Today, a dingy marquee hangs over the hall's entrance and the worn ticket booth stands in stark contrast to better days.
"A lot of the parents would bring their kids to the movies at Midway and then go to the bar and drink," remembered Kenneth Crum, a retired maintenance supervisor at Johns Hopkins Hospital who lives in nearby Hawthorne. "Me, I went there for the girls, always crowded on Saturday."
In recent years, the hall also served as the forward command post for organizers of the movement against Senate Bill 509, legislation proposed by Ruppersberger that would have expanded the county's condemnation powers. The bill was rejected in a countywide referendum in 2000.
The Zajdels would like county help in the form of a buyout or financial assistance for a facelift for the Commodore bar and hall.
Roger Zajdel, who on Jan. 18 registered as a candidate for the House of Delegates in the 6th District, said retaining the Commodore in some form should be important to county leaders.
"History is yours; it's sort of sacred," he said. "People should be more attuned to that."
Most east-siders, including the Zajdels, welcome the reinvention of their communities, sections of which had become distressed.
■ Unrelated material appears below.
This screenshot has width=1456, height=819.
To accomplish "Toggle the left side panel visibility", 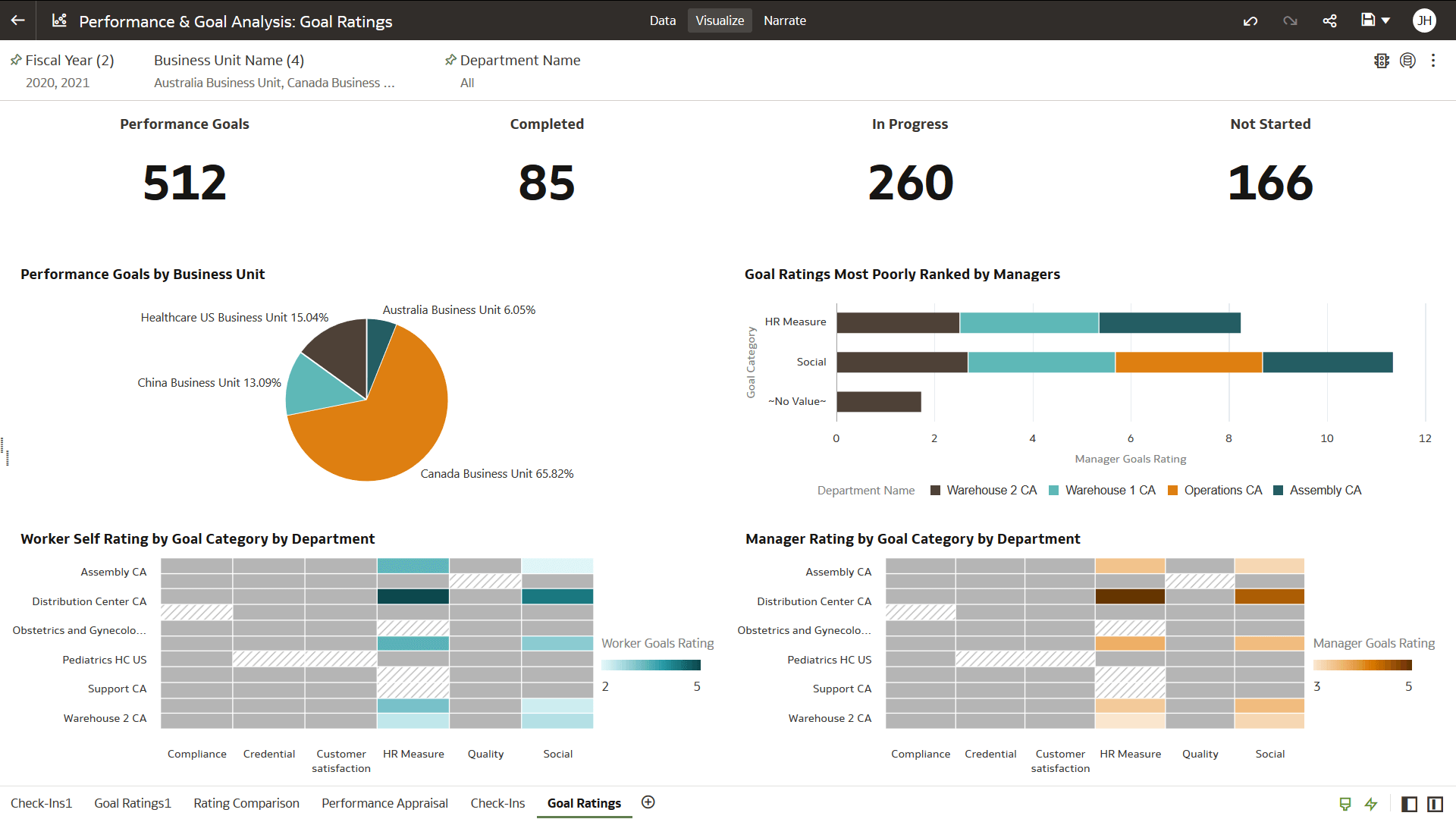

But they remain suspicious of government programs and see the revitalization as benefiting a few developers and powerful political cronies.
Anna Mueller owns Buedel's Marina, one of three marinas where the waterfront destination would be situated. The other two marinas are Cutter and Riley's.
Mueller, too, senses that the county has distanced itself from the owners of smaller properties in the revitalization zone.
"Publicly, the county has made much of this waterfront site, but privately I have not heard one word, had one offer from anyone in the county administration, from Dutch Ruppersberger on down. It gives one pause as to what they really want to do because at my age, I don't need to be assuming a new mortgage."
The 12 acres owned by Mueller were purchased in 1910 by her grandparents, she said, and the site played different roles since then. Originally, the location was known as Buedel's Park and featured picnic groves, a small amusement park, two indoor bowling lanes and a shooting gallery.
The marina was built in the 1960s and did a thriving business until pockets of Middle River and Essex started declining.
"The county can afford to wait," Mueller said. "They know at my age I'm not going to go into a long-term mortgage by refinancing and redeveloping the property. It's the same story at the Commodore. At this point, it's just a waiting game, one the county can afford to play."